Neural networks have
been successfully applied in wide range of business tasks and were able to
detect complex and nonlinear relationships without requiring any specific
assumptions about the distribution or characteristics of the data. There is lack
of formal background and the explanatory abilities are the two essential problems
that have to be resolved to improve the neural network business studies. The
further research therefore should focus on universal guidelines and general
methodology for the setting of control variables, selection of hidden layers
and overall design of the topology, since the quality of models reviewed in
this study considerably depended on experiences of the researchers. Moreover,
robust measures that could assess the relevance of individual explanatory
variables are very desirable, since researchers are currently still careful
with interpretation of their results and perform their validation using
conventional methods. We are convinced that research on artificial neural
networks in business has still much to offer.
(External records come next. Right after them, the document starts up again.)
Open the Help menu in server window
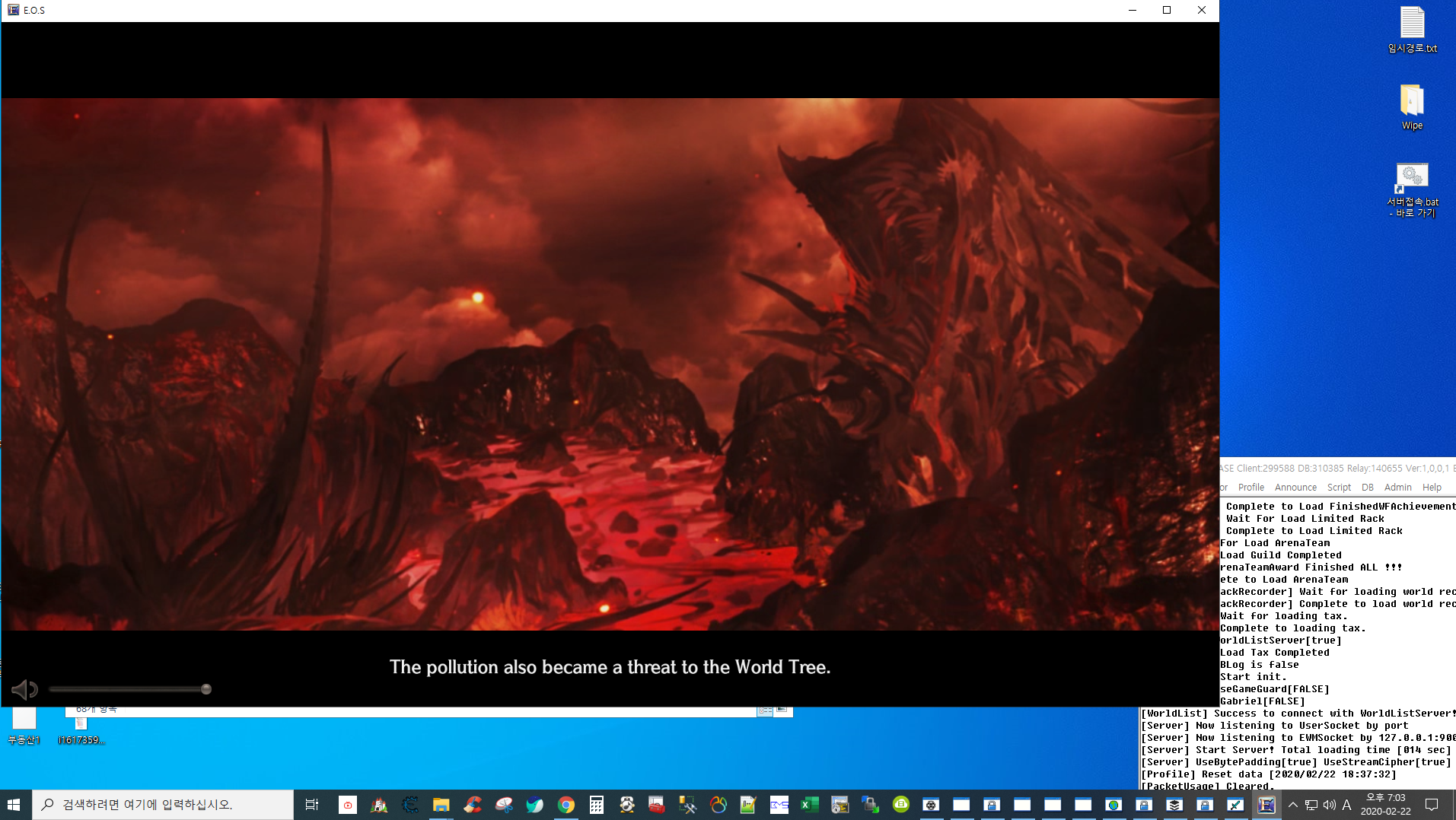This screenshot has width=1456, height=820. pos(1432,488)
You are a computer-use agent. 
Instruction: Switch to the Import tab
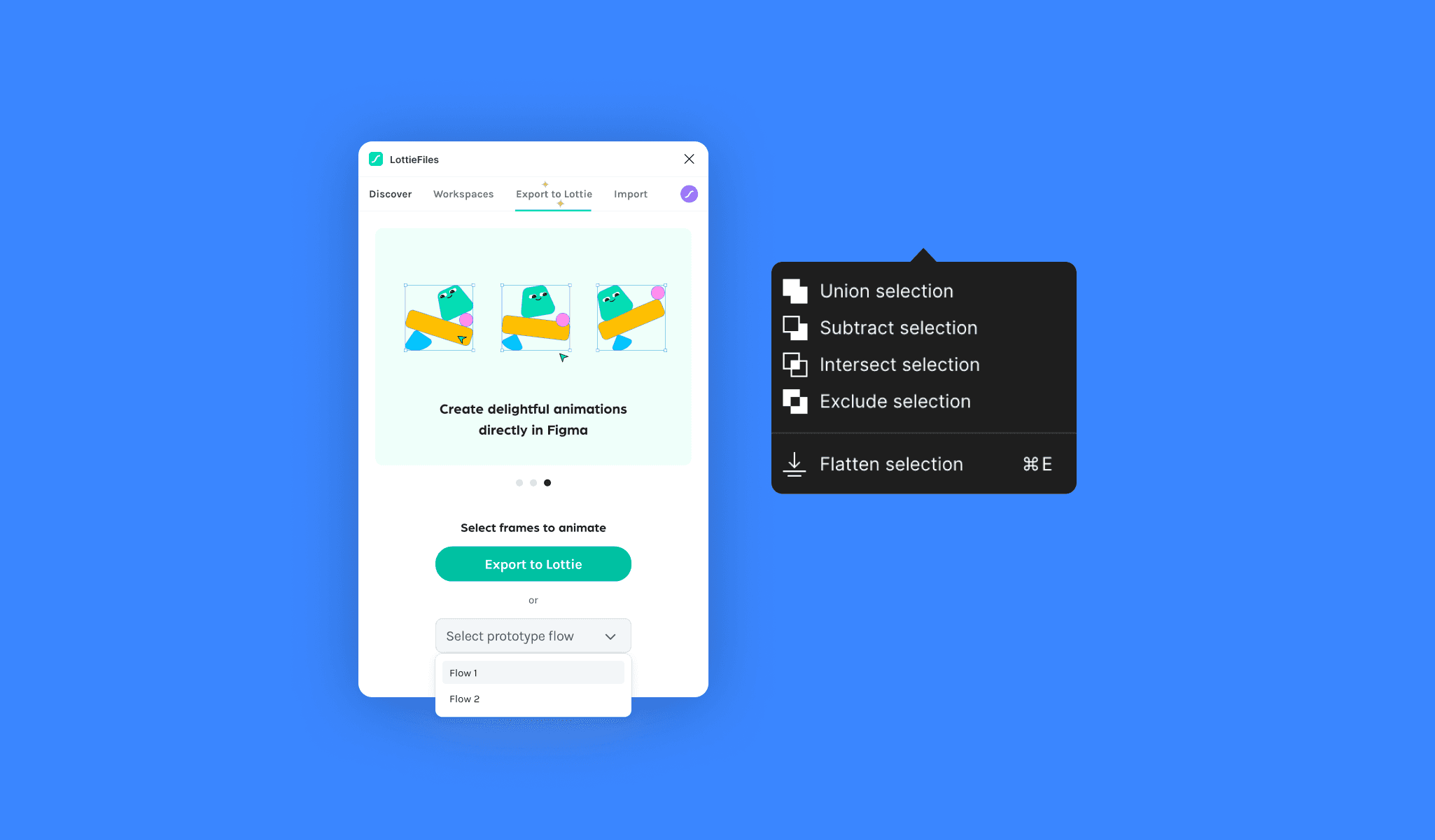[x=630, y=194]
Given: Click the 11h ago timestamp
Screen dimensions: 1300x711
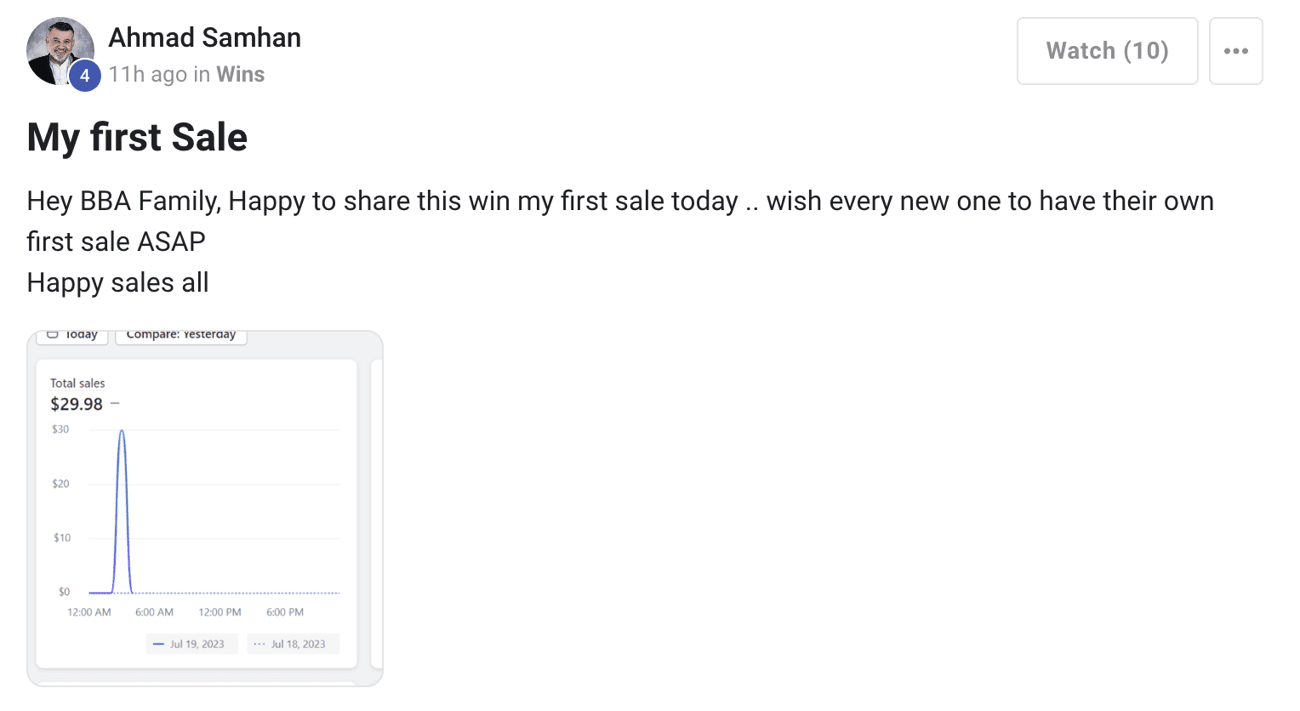Looking at the screenshot, I should tap(147, 74).
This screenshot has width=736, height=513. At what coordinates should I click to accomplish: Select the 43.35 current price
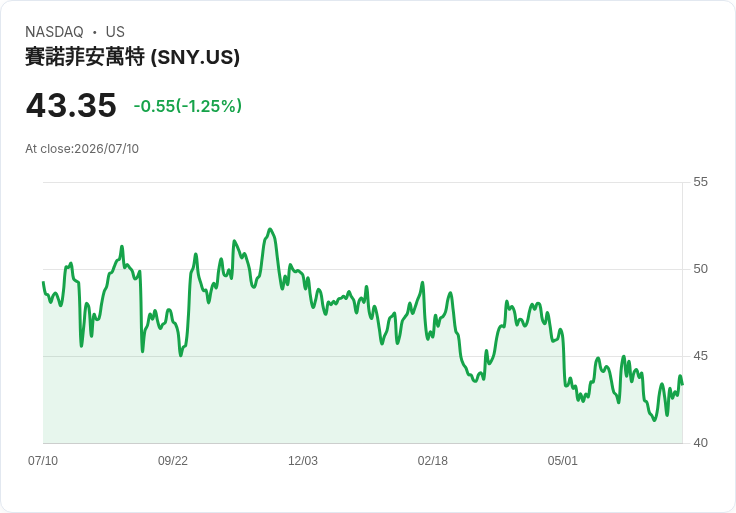click(x=71, y=105)
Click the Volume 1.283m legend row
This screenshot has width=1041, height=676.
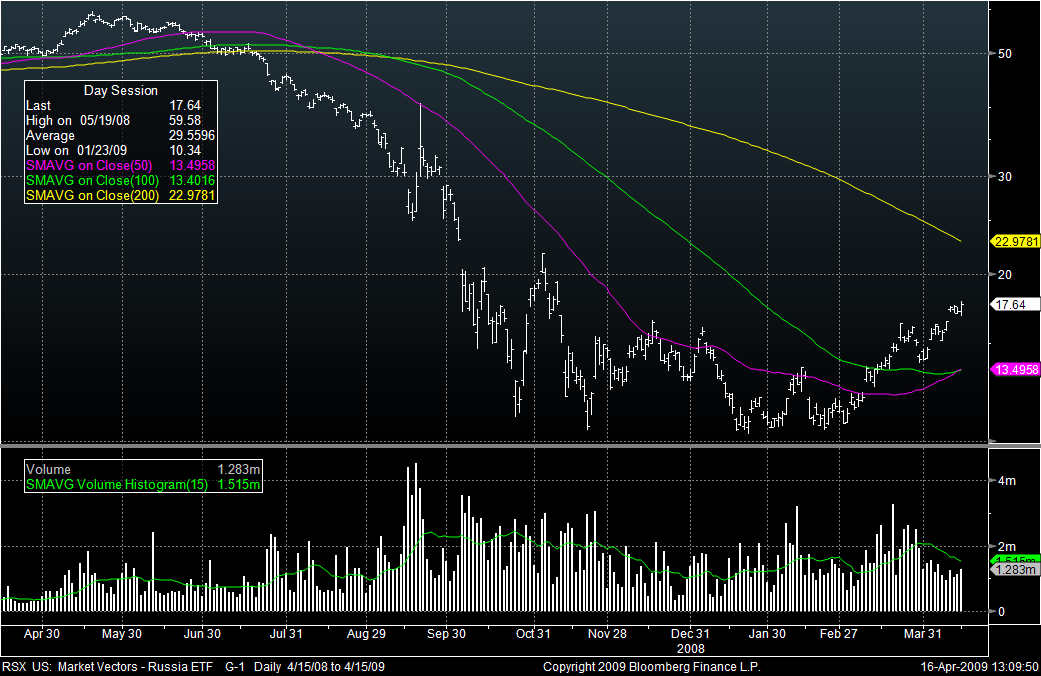(x=143, y=469)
With their undisputed advantages,
general availability of data and increasing user-friendliness of soft-ware
packages, neural networks will surely attract more authors and offer additional
possibilities for applications.

Application of
artificial neural network techniques in market segmentation is an emerging
inclination in the industry and academia. It has paying the attention of
researchers, industry practitioners and academics. The main aim is to give a
research review on the application of neural network in the market segmentation
domain and techniques which are most often used. While this review work cannot
claim to be exhaustive, but it presents reasonable insights and shows the
prevalence of research on this area under discussion.

·        
The majority of the reviewed articles 34.38%
(22articles) and 21.88% (14 articles) are related common neural network
algorithms.

·        
Thus a trend of ANN research to
segmentation is more obvious from the articles published in the kind of journal
related to expert system development.

·        
These articles could provide insight to
organization strategists on the familiar artificial neural network practices used
in market segmentation.

·        
There are relatively fewer articles with
the metaheuristic, ART2, data mining, Genetic Algorithm and fuzzy algorithms.
Despite the fewer number of articles related to the above category of
artificial neural network application to market segmentation, it does not mean
the application of artificial neural network in this aspect is less mature than
in the others. Applications of those algorithms in other domains, such as
clustering or classification, may also be applied in segmentation if they
possess the same purpose of analysing the distinctiveness of customers/market.

·        
The k-means clustering model is the most
commonly applied model in segmentation by partitioning a large market into the
smaller groups or the clusters of customers.

·        
In order to maximize an organization’s
profits through segmentation, strategists have to both segment the market and
thus increase the profitability of the organisation.